Homepage of Aditya Krishna Menon

Code for Cross-Modal Retrieval: A Pairwise Classification Approach, SDM 2015

The aim of this MATLAB code is to replicate the tables of results and figures from the paper Cross-Modal Retrieval: A Pairwise Classification Approach, appearing in SDM 2015.

The code comprises a main driver script, main.m, and several additional files organised into the following subfolders:

data/: MAT files for the datasets used in the paper.
helper/: miscellaneous helper scripts, to do with creating train-test splits, constructing the cross-product of various parameters for tuning, et cetera.
learners/: implementations of all the learning methods used in the paper, such as CCA, the cross-product approach, and so on.
libraries/: certain third-party code, such as for optimisation. (Details are provided below.)
plotting/: scripts for plotting PR curves.
results//: saved optimal parameters for each method on each of the datasets.

CHALLENGE » Quote the part of the cross-modal retrieval code page between "The code comprises" and "in the paper.", inclusive.

SUPPLIED ENTRIES »
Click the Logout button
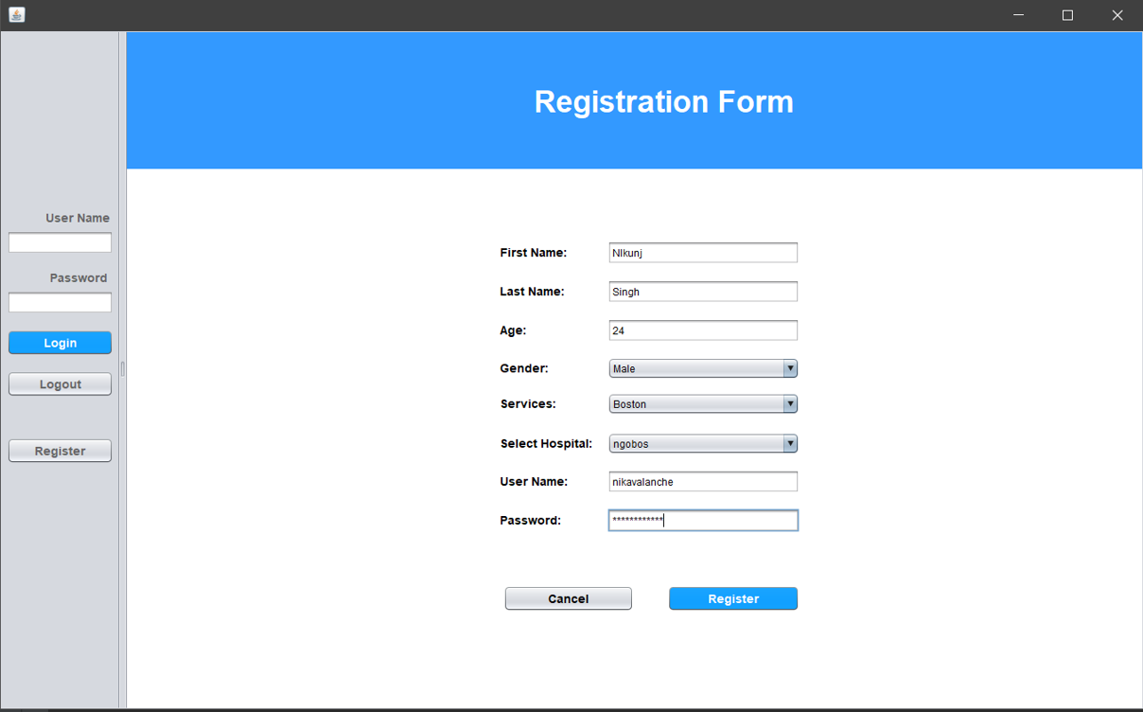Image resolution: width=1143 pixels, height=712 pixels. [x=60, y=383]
==
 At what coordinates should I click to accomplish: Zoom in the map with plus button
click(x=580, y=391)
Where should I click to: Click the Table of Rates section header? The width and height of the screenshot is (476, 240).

ANSWER BELOW »
The code comprises a main driver script, main.m, and several additional files organised into the following subfolders:

data/: MAT files for the datasets used in the paper.